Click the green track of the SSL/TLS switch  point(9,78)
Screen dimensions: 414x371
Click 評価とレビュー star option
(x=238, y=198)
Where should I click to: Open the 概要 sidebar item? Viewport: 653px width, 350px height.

•••

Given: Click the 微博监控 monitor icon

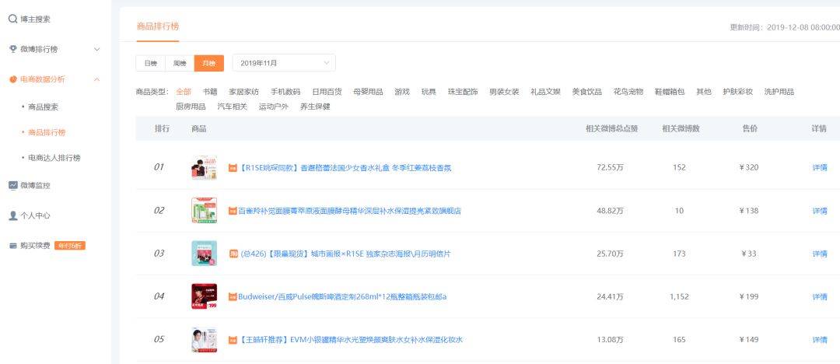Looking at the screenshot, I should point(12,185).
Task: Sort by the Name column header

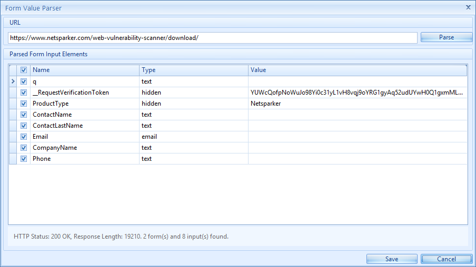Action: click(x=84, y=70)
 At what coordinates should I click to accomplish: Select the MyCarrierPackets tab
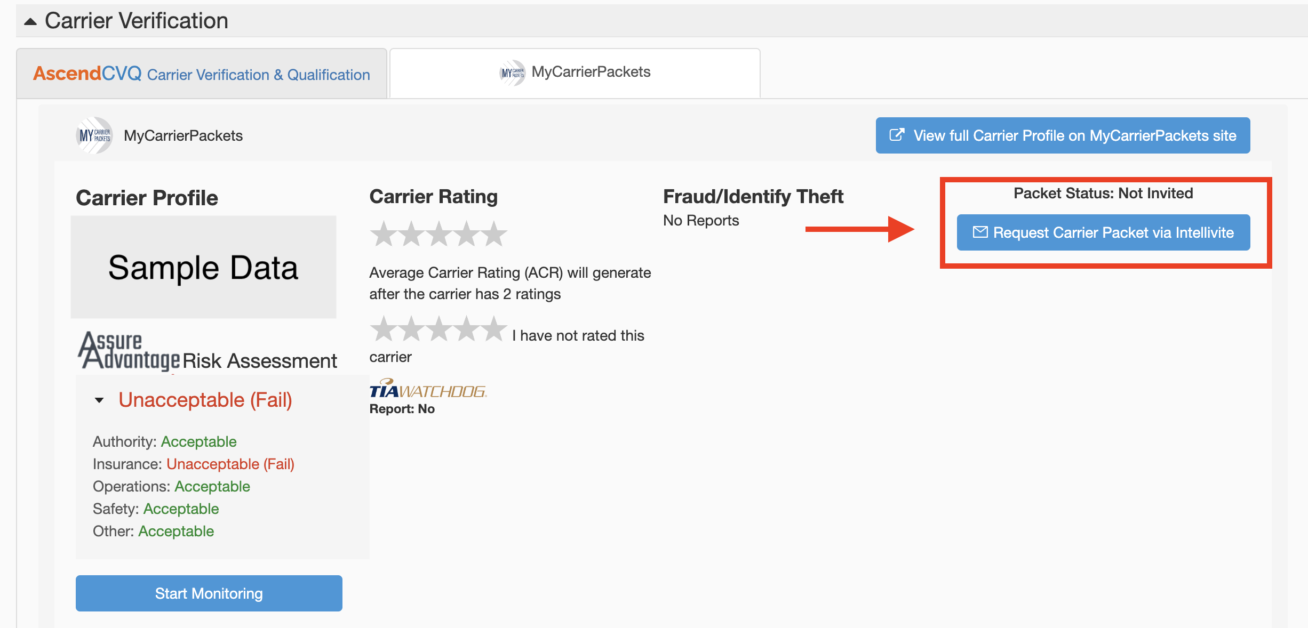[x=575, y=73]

•••

▶ Brief:
Look above for the line holding "Screen dimensions: 414x371" and the line holding "Where should I". Retype both, and every line between them, word for word and nothing else.

▶ Task solution:
Screen dimensions: 414x371
Click 評価とレビュー star option
(x=238, y=198)
Where should I click to: Open the 概要 sidebar item? Viewport: 653px width, 350px height.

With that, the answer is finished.